● **The problem**: Which lines in the records below mention the word "Given"? Copy each one out.

● **Provided data**:
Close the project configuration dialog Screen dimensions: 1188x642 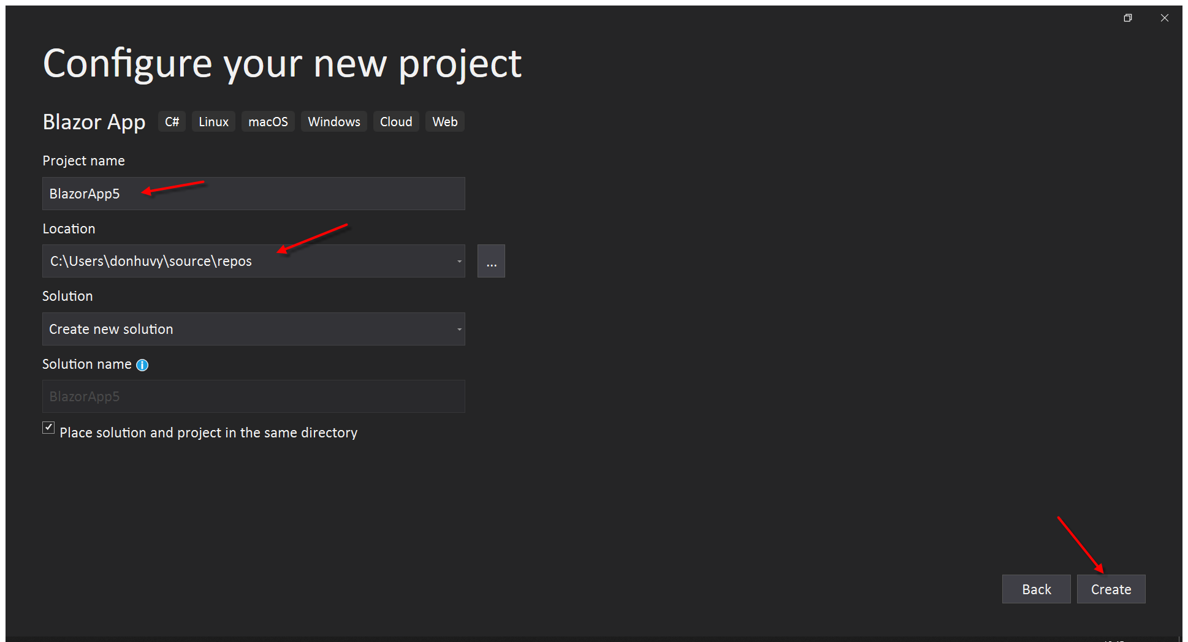pyautogui.click(x=1163, y=18)
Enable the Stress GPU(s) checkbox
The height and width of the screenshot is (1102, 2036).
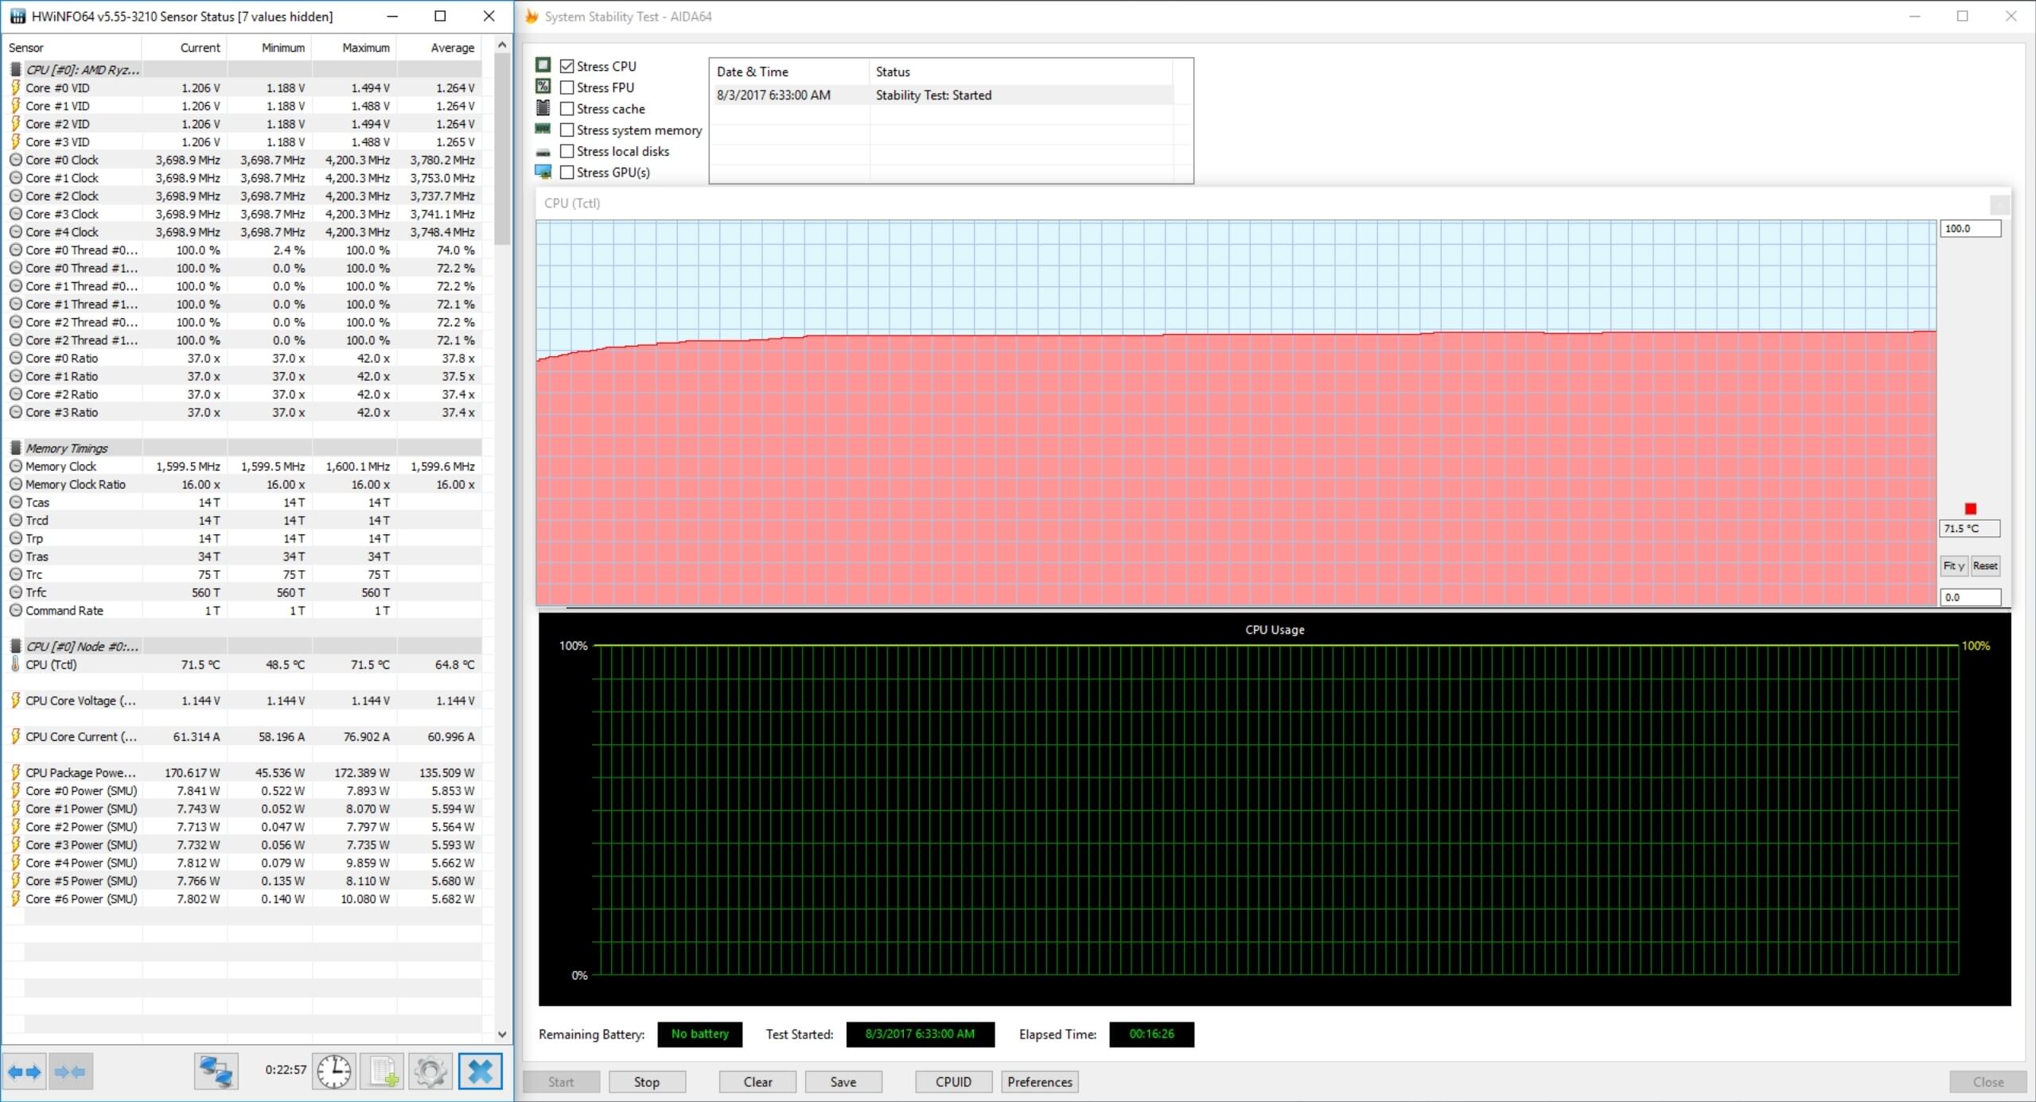(567, 173)
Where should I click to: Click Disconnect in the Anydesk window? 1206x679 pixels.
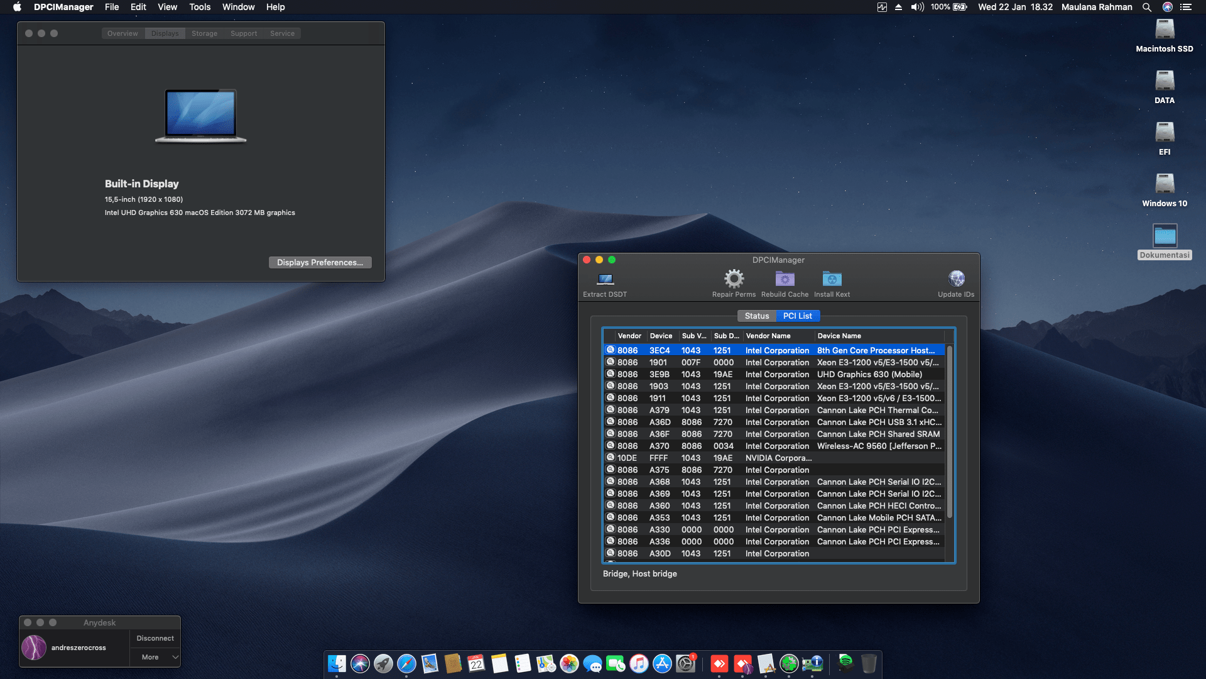pyautogui.click(x=155, y=638)
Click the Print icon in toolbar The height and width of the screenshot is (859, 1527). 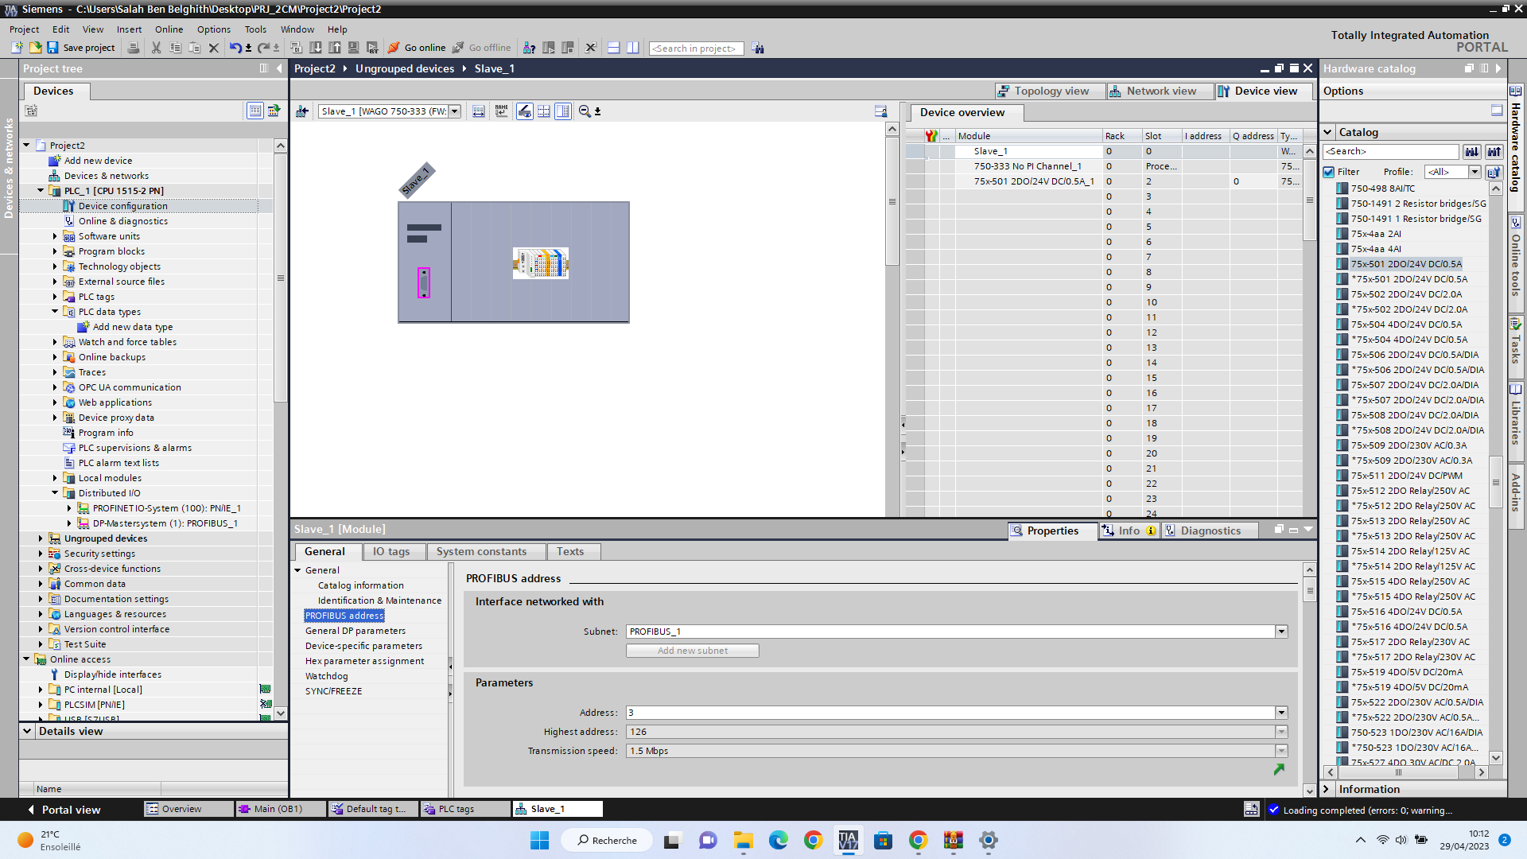pos(134,48)
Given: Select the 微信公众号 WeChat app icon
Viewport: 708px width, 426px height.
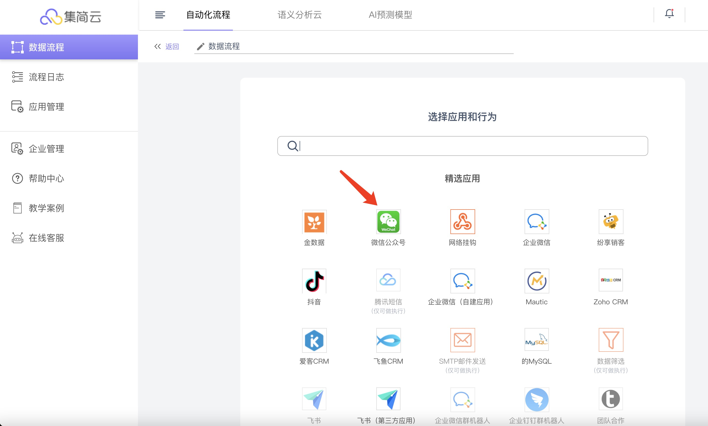Looking at the screenshot, I should [x=388, y=222].
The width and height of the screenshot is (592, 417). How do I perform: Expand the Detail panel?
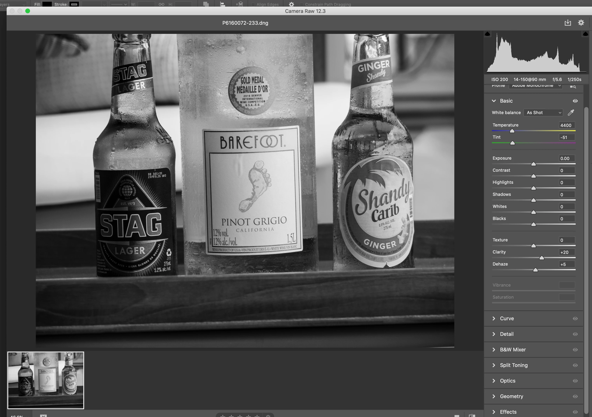[x=507, y=334]
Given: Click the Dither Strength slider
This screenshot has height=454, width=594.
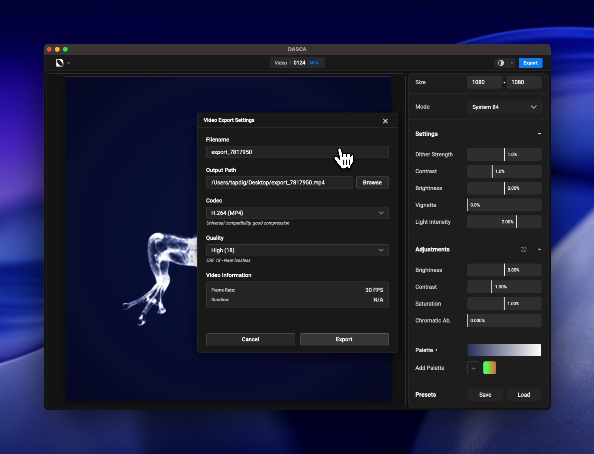Looking at the screenshot, I should (504, 154).
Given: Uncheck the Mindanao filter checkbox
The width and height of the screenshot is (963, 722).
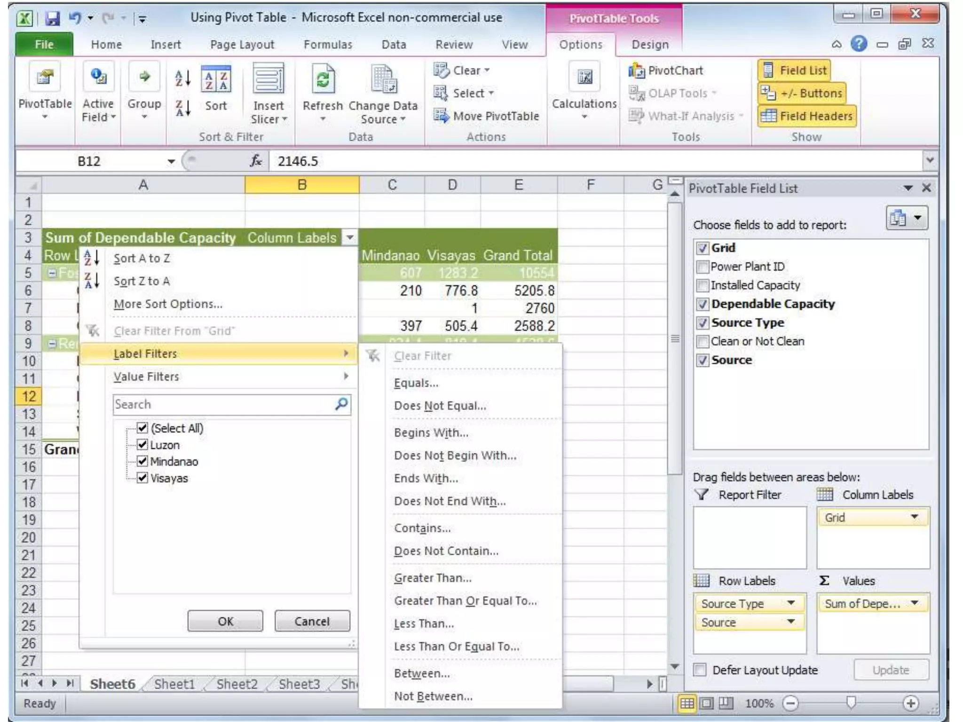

● **Output**:
Given: Select the 微信公众号 WeChat app icon
Given: Click the Dither Strength slider
Given: Uncheck the Mindanao filter checkbox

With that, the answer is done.